Are you saying that there is anything special about your usage of classifiers?

It would be great to know if the problem is limited to Maven Local or also applies to remote repositories (i.e. the standard case; Maven Local should only be used if artifacts need to be exchanged with a local Maven build).

Comment by Gradle Forums [ 29/Oct/14 ]

We just do not only use the common classifiers tests or sources. We also use classifiers to distinguish application server specific jars. The jars can contain platform specific classes (security, transaction management,...), platform specific deployment descriptors or generated EJB classes.
As far as I know, this is not disallowed by maven:

"The classifier allows to distinguish artifacts that were built from the same POM but differ in their content. It is some optional and arbitrary string that - if present - is appended to the artifact name just after the version number." ([1]http://maven.apache.org/pom.html)

Another use case would be to distinguish native libraries by os or chip architecture identifier.

I just don' t know a project on Maven Central that uses such classifiers.
----------------------------------------------------------------------------------------
[1] http://maven.apache.org/pom.html

Comment by ohad r [ 09/Feb/16 ]

can it be that gradle does not bring transitive dependencies for SNAPSHOTs?

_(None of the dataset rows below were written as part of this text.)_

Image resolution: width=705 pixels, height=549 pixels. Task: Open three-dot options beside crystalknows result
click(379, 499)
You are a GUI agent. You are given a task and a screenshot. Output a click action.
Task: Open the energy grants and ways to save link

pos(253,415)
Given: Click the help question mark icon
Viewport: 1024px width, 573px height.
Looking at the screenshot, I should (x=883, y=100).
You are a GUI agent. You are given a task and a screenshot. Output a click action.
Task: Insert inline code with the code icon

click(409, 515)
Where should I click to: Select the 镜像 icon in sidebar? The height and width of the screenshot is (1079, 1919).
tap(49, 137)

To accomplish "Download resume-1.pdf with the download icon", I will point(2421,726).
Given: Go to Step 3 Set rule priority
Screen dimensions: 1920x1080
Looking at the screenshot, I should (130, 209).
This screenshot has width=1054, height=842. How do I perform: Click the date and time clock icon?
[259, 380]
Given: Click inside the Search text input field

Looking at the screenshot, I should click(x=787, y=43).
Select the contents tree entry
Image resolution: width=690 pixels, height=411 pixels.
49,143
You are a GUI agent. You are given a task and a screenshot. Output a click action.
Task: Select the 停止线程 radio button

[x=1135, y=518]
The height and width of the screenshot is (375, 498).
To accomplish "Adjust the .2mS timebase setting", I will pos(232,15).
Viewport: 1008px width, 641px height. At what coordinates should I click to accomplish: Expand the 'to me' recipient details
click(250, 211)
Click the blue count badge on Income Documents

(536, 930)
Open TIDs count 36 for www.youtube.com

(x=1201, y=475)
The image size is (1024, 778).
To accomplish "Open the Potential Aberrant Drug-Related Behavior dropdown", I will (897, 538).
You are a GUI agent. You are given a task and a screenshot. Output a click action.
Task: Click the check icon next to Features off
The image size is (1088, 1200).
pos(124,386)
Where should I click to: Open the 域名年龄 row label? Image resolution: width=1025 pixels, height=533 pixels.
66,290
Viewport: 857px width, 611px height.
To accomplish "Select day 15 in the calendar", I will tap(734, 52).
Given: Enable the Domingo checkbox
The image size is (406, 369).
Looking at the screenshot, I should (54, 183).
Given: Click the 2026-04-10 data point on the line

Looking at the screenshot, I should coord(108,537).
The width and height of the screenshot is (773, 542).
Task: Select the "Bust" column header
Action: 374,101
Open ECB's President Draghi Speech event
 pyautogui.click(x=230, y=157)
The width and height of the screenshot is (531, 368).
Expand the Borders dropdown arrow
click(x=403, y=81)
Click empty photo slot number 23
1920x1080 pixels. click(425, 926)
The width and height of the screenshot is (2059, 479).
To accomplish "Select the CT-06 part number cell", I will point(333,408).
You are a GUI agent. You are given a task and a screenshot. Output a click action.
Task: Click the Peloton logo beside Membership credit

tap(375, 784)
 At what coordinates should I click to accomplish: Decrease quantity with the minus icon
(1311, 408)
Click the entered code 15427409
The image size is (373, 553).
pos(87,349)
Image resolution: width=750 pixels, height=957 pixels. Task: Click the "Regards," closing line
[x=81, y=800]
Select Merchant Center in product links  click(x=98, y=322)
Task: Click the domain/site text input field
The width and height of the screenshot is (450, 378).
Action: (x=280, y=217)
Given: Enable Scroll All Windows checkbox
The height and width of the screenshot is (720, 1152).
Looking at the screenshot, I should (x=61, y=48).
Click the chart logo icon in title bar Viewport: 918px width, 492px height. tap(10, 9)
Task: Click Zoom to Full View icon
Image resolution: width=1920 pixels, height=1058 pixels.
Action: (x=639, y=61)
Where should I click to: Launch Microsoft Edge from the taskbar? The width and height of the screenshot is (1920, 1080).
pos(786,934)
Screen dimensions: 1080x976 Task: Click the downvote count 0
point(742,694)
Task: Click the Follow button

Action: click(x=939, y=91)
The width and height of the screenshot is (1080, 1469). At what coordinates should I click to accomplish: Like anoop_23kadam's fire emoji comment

Comment by Mohan Kornipati [ 19/Apr/16 ]

Team, We came across a need of this fix in our projects. Just to check if this is been planned for fixing?

Comment by Brill Pappin [ 14/Sep/16 ]

This is a huge issue for Android developers.
We often have debug/release classifiers for your libraries and use both.

This bug forces us to include transitive dependencies manually and has already cause problems when one library gets update and not another.

Comment by Benjamin Muschko [ 15/Nov/16 ]

As announced on the Gradle blog we are planning to completely migrate issues from JIRA to GitHub.

We intend to prioritize issues that are actionable and impactful while working more closely with the community. Many of our JIRA issues are inactionable or irrelevant. We would like to request your help to ensure we can appropriately prioritize JIRA issues you’ve contributed to.

Please confirm that you still advocate for your JIRA issue before December 10th, 2016 by:

  • Checking that your issues contain requisite context, impact, behaviors, and examples as described in our published guidelines.
  • Leave a comment on the JIRA issue or open a new GitHub issue confirming that the above is complete.

We look forward to collaborating with you more closely on GitHub. Thank you for your contribution to Gradle!

Comment by Benjamin Muschko [ 10/Feb/17 ]

Thanks again for reporting this issue. We haven't heard back from you after our inquiry from November 15th. We are closing this issue now. Please create an issue on GitHub if you still feel passionate about getting it resolved.